I wrote this blog article for Rackspace to go on their Blog. Original can be found HERE on the Rackspace Blog site.
VMware® vCenter™ Site Recovery Manager™ is used to orchestrate the failover of a group of virtual machines (VMs) from one location to another. It’s a really useful tool to have in your arsenal to tackle the daunting task of disaster recovery (DR), especially if you take a little time to plan for how and when it will be used.
What apps should you recover?
Starting to plan for DR is hard because it’s difficult to know where to begin. Best practices recommend starting with a list of all applications and their integrations. I say list every application you have—from large-footprint, heavy hitters to those quietly running on a single server in the corner. You may rediscover some you forgot because they run in the background.
Once you have a complete list, decide which are essential apps for your DR plan. Don’t be afraid to leave some apps that you consider essential during normal business operations off the list. Why? Because in a real disaster, you probably won’t need to bring up an app used to inventory new office equipment.

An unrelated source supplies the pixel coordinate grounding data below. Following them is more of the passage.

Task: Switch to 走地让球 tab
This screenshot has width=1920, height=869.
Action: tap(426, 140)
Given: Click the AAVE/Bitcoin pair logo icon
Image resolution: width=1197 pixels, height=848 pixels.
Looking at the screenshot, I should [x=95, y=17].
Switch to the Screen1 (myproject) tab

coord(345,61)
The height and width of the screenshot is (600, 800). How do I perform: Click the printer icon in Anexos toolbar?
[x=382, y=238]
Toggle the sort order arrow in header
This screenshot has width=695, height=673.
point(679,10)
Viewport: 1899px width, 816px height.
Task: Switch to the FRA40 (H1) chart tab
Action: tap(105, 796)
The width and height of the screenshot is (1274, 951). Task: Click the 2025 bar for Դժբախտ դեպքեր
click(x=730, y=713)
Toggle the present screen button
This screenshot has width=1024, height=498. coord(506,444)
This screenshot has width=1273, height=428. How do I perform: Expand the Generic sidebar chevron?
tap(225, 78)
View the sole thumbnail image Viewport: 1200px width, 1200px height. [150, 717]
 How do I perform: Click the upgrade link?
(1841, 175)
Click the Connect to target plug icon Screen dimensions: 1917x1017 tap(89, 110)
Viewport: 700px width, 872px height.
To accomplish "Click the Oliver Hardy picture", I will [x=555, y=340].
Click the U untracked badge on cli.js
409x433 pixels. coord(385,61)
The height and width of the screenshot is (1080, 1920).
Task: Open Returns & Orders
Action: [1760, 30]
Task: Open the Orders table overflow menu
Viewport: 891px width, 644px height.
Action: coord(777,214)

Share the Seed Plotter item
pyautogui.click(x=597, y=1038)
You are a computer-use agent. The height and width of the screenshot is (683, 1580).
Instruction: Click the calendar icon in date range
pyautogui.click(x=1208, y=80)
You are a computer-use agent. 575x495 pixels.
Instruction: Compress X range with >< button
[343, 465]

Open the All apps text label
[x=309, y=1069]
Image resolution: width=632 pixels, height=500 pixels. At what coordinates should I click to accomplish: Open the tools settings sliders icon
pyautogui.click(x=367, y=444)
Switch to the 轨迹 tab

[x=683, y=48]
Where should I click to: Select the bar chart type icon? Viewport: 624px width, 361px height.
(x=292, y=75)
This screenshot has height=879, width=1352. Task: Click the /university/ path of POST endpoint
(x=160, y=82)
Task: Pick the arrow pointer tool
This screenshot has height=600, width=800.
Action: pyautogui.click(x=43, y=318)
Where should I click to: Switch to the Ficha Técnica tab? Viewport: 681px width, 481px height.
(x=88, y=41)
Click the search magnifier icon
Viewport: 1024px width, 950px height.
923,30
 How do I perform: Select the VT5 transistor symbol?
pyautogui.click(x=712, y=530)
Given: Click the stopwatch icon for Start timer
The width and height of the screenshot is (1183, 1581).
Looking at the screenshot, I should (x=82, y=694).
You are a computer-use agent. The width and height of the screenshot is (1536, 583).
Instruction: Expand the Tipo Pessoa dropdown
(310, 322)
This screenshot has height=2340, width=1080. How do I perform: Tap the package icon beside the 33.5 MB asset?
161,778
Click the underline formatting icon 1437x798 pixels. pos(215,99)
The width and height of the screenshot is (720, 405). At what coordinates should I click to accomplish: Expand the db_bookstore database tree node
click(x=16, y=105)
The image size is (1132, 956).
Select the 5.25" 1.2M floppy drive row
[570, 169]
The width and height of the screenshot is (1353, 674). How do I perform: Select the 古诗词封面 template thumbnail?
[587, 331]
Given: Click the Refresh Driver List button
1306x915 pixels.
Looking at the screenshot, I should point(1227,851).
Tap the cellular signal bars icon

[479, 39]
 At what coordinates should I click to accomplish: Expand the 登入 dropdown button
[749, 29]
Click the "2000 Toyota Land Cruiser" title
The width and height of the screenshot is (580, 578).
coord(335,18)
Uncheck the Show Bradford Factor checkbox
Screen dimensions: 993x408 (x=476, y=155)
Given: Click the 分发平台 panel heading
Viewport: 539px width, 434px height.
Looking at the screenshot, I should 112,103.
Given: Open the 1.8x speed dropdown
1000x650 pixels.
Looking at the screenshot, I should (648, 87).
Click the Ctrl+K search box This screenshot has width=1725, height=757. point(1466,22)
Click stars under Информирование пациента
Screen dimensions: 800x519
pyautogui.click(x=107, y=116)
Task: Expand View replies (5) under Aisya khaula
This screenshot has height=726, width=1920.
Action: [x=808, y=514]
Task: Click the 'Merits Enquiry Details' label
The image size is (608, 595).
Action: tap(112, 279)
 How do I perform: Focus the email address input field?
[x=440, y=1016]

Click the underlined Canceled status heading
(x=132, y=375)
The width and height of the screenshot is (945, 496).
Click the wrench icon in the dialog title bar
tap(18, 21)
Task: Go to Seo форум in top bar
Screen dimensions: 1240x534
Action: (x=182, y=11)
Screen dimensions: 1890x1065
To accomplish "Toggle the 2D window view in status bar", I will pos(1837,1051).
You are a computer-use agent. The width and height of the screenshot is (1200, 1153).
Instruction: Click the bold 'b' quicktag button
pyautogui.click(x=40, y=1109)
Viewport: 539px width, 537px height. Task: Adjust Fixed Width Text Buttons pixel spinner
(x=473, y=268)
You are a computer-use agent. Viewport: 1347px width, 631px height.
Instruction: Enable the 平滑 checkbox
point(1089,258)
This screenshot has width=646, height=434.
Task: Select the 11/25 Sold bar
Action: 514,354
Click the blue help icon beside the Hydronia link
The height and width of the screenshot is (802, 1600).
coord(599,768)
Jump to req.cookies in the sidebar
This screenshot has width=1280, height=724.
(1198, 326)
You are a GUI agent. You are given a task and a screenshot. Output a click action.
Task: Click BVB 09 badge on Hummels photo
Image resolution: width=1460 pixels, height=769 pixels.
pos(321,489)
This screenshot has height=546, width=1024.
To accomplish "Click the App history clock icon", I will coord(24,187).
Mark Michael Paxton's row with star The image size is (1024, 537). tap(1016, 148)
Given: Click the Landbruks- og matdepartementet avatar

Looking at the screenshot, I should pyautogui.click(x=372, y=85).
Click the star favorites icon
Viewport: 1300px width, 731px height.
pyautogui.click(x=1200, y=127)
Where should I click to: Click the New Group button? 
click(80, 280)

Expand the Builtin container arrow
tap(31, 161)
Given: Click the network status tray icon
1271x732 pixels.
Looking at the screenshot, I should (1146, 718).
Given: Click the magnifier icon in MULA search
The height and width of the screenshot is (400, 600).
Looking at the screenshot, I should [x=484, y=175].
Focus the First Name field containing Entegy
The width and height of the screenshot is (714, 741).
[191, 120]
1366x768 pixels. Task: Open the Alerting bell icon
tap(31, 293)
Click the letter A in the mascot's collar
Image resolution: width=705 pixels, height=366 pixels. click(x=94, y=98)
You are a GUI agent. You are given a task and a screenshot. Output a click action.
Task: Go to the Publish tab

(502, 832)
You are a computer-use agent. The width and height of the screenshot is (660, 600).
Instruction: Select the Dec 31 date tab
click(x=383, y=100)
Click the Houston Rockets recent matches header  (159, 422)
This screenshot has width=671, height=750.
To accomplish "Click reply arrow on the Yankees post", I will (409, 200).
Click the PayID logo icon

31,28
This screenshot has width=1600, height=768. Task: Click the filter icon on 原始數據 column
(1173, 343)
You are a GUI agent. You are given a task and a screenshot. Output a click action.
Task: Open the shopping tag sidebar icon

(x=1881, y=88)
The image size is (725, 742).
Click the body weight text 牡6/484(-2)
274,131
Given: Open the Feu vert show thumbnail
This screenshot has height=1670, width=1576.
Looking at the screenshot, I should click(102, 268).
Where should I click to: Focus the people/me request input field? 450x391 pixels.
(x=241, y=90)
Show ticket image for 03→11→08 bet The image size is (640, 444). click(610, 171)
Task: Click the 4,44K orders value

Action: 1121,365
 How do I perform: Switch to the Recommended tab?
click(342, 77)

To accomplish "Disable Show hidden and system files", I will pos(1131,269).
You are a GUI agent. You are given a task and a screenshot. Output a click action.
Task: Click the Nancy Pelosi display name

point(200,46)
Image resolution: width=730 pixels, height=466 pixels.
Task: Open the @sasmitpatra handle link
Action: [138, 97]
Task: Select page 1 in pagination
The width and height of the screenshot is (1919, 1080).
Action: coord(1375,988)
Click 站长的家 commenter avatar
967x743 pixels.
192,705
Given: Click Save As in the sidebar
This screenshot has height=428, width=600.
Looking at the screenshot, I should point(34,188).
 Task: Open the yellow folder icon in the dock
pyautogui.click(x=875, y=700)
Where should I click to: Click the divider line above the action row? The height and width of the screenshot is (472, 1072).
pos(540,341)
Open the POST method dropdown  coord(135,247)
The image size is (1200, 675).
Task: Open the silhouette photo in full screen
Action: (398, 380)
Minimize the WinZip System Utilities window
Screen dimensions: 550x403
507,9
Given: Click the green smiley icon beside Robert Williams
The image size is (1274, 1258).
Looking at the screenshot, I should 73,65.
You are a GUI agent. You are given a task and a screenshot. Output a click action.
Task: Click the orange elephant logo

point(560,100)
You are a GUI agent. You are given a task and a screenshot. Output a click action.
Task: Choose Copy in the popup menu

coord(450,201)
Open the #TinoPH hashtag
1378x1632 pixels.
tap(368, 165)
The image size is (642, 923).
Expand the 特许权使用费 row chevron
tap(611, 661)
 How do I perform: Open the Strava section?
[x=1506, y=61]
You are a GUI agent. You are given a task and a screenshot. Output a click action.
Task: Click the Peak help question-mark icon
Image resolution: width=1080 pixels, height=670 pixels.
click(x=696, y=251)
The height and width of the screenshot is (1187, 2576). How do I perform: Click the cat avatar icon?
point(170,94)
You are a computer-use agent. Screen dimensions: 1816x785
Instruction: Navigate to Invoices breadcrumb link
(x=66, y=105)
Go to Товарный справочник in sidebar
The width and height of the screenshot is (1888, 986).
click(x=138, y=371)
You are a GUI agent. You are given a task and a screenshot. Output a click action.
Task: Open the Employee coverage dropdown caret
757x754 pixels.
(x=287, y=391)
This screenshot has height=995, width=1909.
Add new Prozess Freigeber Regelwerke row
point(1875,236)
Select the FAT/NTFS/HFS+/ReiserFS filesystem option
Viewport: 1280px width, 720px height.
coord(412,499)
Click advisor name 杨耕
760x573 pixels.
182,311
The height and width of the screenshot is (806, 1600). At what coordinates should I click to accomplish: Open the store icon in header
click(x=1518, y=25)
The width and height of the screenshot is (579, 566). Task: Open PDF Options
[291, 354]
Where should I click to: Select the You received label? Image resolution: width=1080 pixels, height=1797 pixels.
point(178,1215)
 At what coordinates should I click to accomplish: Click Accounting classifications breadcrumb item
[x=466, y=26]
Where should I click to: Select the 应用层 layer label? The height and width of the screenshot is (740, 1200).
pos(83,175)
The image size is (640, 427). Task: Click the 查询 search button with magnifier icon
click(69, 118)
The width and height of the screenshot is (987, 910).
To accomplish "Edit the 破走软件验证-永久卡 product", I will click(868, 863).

Where and how should you recover apps?
When you have an idea of what apps you want to recover, you need to know where you’re going to recover them. If you have a second data center, you could use that as your DR location. If you don’t operate two data centers, you’ll need to lease co-location (CoLo) space or engage with a service provider like Rackspace. How do you decide? Your biggest consideration in choosing CoLo or a service provider is whether you want to run Active/Active. You may want to run everything this way, but it can be cost prohibitive. At a minimum, you’ll need to run your vCenter and Site Recovery Manager servers, as well as their supporting services such as single sign-on or SQL as Active/Active.
In a perfect world, you would have enough resources on-premises and off-premises to run 100% of everything, leaving 50% idle hardware during normal operations. But if cost is an issue, choosing a service provider and using Site Recovery Manager is a better option than CoLo because you can establish an Active/Passive setup where the target data center is a scaled down version of your production environment.
A service provider can save you hardware, power, and cooling costs, and in a disaster, you can operate at 75% of normal capacity. You can also use idle hardware for development or quality-control work because Site Recovery Manager is smart enough to suspend VMs in the DR environment during a disaster. VMs are suspended, not shut down, making it easy for your developers to get back to work when the VMs are restored.
I purchased Site Recovery Manager. Now what?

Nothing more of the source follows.